By import sagemaker_datawrangler we are enabling the interactive data preparation assistant widget for Pandas dataframe in Amazon SageMaker Studio Notebooks

[ ]:

import pandas as pd
import boto3
import io
import sagemaker_datawrangler

For our use case, we use modified version of the Titanic dataset, a popular dataset in the ML community so you can get started with SageMaker Data Wrangler quickly. The original dataset was obtained from OpenML, and modified to add synthetic data quality issues by Amazon for this demo. You can download the modified version of dataset from public S3 path s3://sagemaker-example-files-prod-{region}/datasets/tabular/dirty-titanic/titanic-dirty-4.csv

Read the dataset with pandas

[ ]:

s3 = boto3.client("s3")
obj = s3.get_object(
    Bucket=f"sagemaker-example-files-prod-{boto3.session.Session().region_name}",
    Key="datasets/tabular/dirty-titanic/titanic-dirty-4.csv",
)
df = pd.read_csv(io.BytesIO(obj["Body"].read()))

After the data is loaded in the Pandas data frame, you can view the data by just using df or display(df). Along with listing the row, the data prep widget produces insights, visualizations, and advice on data quality. You don’t need to write any additional code to generate feature and target insights, distribution information, or rendering data quality checks. You can choose the data frame table’s header to view the statistical summary showing the data quality warnings, if any.

[ ]:

df

Each column shows a bar chart or histogram based on the data type. By default, the widget samples up to 10,000 observations for generating meaningful insights. It also provides the option to run the insight analysis on the entire dataset.

For categorical data, the widget generates the bar chart with all the categories. In the following screenshot, for example, the column “sex” identifies the categories on the data. You can hover over the bar (male in this case) to see the details of these categories, like the total number of rows with the value male and its distribution in the total visualized dataset (64.07% in this example). It also highlights the total percentage of missing values in a different color for categorical data. For quantitative data like the “ticket” column, it shows distribution along with the percentage of invalid values.
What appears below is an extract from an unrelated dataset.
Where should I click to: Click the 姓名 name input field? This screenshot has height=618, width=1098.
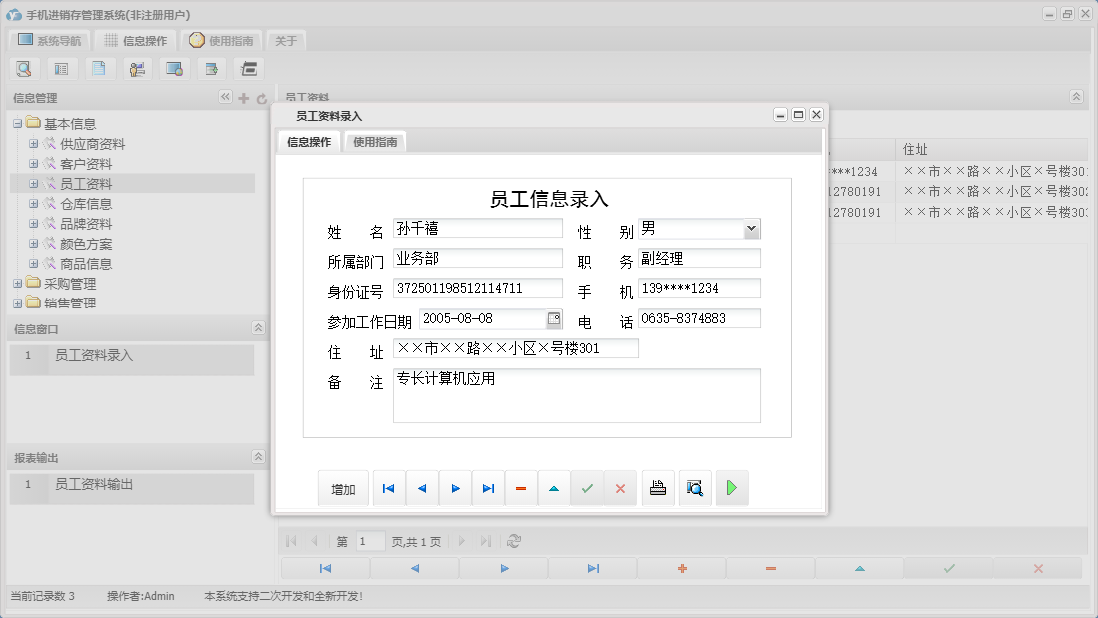[480, 228]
The Insights tab provides details with descriptions for each column. This section lists aggregated statistics, such as mode, number of uniques, ratios and counts for missing/invalid values, etc., as well as visualize data distribution with help of a histogram or a bar chart. In the following screenshots, you can check out the data insights and distribution information displayed with easily understandable visualizations generated for the selected column “survived”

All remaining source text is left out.